La implicación extranjera en la situación de Colombia podría tener consecuencias inesperadas. Muchos senadores que se opusieron a la nueva faceta anti insurgente del Plan Colombia, opinan que el país podría convertirse en un nuevo Vietnam para las fuerzas armadas estadounidenses.
UN PAÍS SIN LEY
En la raíz de todos los problemas que vive Colombia hoy, se encuentran las graves diferencias sociales que dividen al país.
La guerra ha sido pretexto para que los gobiernos se hayan negado a un proceso de democratización política y económica que es necesario para que la nación pueda gozar algún día de una paz verdadera.
Con una moneda depreciada, una economía en crisis constante y un índice de desempleo que supera el 20 % de la población, si Uribe pretende sacar el país adelante deberá de buscar soluciones a estos graves problemas.
La situación de los productores de hoja de coca es otro de los grandes retos para el nuevo gobierno.
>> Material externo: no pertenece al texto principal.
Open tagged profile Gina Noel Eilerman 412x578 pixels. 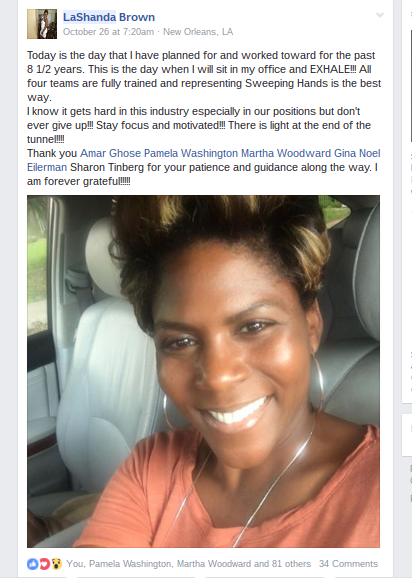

La sustitución de cultivos, con los precios actuales, no ha sido efectiva y muchos campesinos prefieren seguir con la producción de este producto básico para la elaboración de cocaína.
Otro desafío que debe afrontar el nuevo ejecutivo es el desprecio generalizado a los derechos humanos. Las relaciones entre las fuerzas armadas y los grupos paramilitares aún no están del todo claras.
Actualmente, hacer política, ya sea de derecha o de izquierda, representa un riesgo demasiado elevado. Así lo demuestran los alcaldes de varios municipios rurales, que se han visto forzados a dejar sus cargos debido a las constantes amenazas de la guerrilla y de las autodefensas.
Por ahora, el diálogo parece algo imposible y la paz es una esperanza difusa que se resiste a morir. Ante estas circunstancias, miles de ciudadanos han tenido que recurrir al duro camino del exilio para escapar de la miseria y de la violencia.
Es paradójico que un país tan rico, — productor de petróleo, platino, oro, café, etcétera –, tenga que afrontar una situación tan difícil. El problema parece ser que, por el momento, la guerra es el negocio más rentable.
Intensificar el conflicto sólo contribuirá a que aquellos que se benefician con la guerra sigan recibiendo ganancias fruto del sufrimiento y de la sangre de un pueblo.